Even before the events of September 11th, 2001, President Bill Clinton argued in the 1999 national security strategy that weak or failed states represented a clear and present danger with far-reaching ripple effects (e.g., mass migration, famine, disease, violence) affecting regional security and America’s interests (NSS, 1999). This early warning became impossible for U.S. policymakers to ignore after the 2001 terrorist attacks. President George W. Bush’s two national security strategies highlighted weak or failed states as among the top dangers to U.S. national interests because of their susceptibility to “exploitation by terrorists, tyrants, and international criminals” (NSS, 2006). The congressionally-mandated 9/11 Commission reflected a bipartisan consensus that deterring terrorism required more than combatting symptoms but addressing root causes of extremism (e.g., inequality, poverty, isolation) (USIP, 2019). President Barack Obama continued this refrain with different phrasing in his 2015 NSS, viewing “fragile and conflict-affected states” as among the top risks to America’s national interests (NSS, 2015).

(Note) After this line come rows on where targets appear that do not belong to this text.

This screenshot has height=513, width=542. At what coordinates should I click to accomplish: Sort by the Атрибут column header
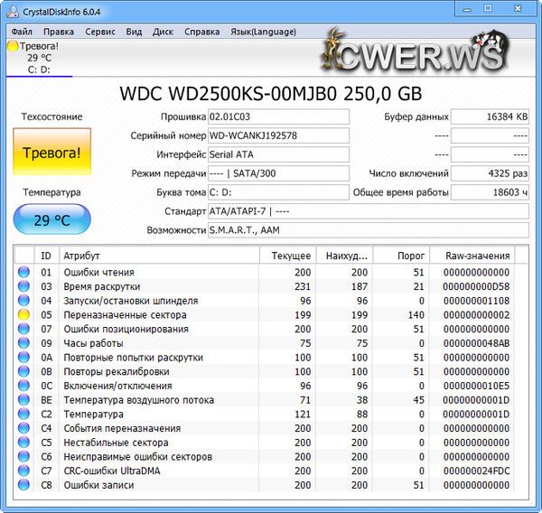158,256
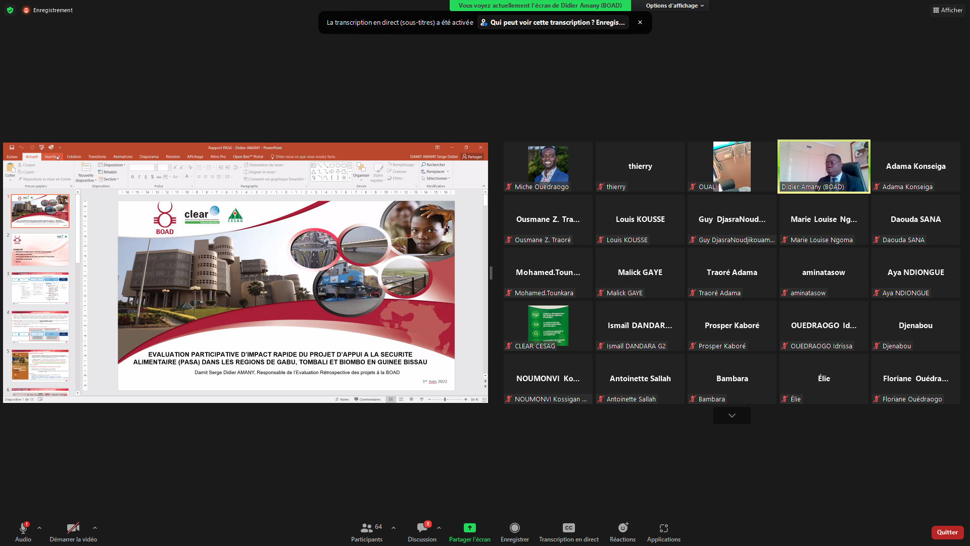Toggle Démarrer la vidéo camera
This screenshot has height=546, width=970.
pos(73,528)
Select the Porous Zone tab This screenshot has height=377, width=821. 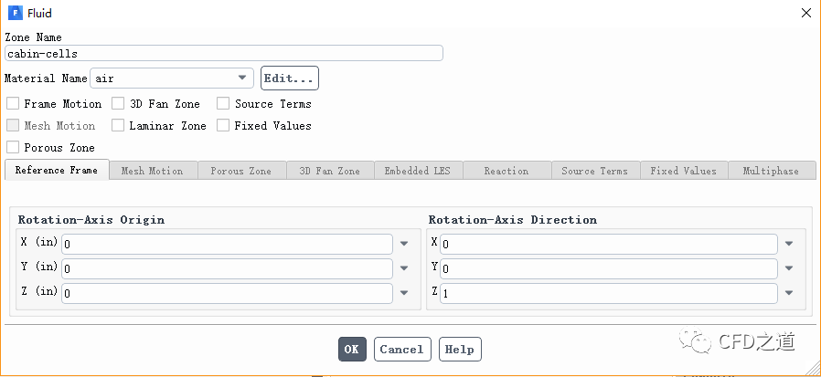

By the late 2010s, U.S. policymakers increasingly agreed that fragility was a problem that required not only a reactive but a preventive strategy to resolve (USIP, 2019). However, what to do about it was less clear: a 2016 assessment by the Fragility Study Group underscored this point, saying that “across the USG, there is no clear or shared view of why, how, and when to engage with fragile states” (Burns et al., 2016). Congress agreed, instigating the formation of a “Task Force on Extremism in Fragile States'' in 2017, tasked with defining how the U.S. should help countries build resilience to “resist extremism on their own” (USIP, 2019).

In its final report, the Task Force put forward three recommendations: (i) a strategy and shared framework to prevent underlying causes of extremism as a “political and ideological problem” developed with interagency and in-country partners; (ii) a “strategic prevention initiative” aligning resources and operations to operationalize the joint strategy, with an emphasis on interagency coordination and decentralized execution at the embassy level; and (iii) a “partnership development fund” for agencies, allies, and the private sector to pool resources and operational efforts in support of the new prevention strategy (USIP, 2019).

In parallel, the executive branch under the administration of President Donald Trump conducted a Stabilization Assistance Review in a coordinated effort of State, Defense, and USAID. However, observers familiar with the process described it as being driven from within agencies by career bureaucrats beginning in 2017 rather than pushed from the top down by political appointees. The aim was to articulate a “new framework to best leverage [U.S.] diplomatic engagement, defense, and foreign assistance to stabilize conflict-affected areas” (SAR, 2018).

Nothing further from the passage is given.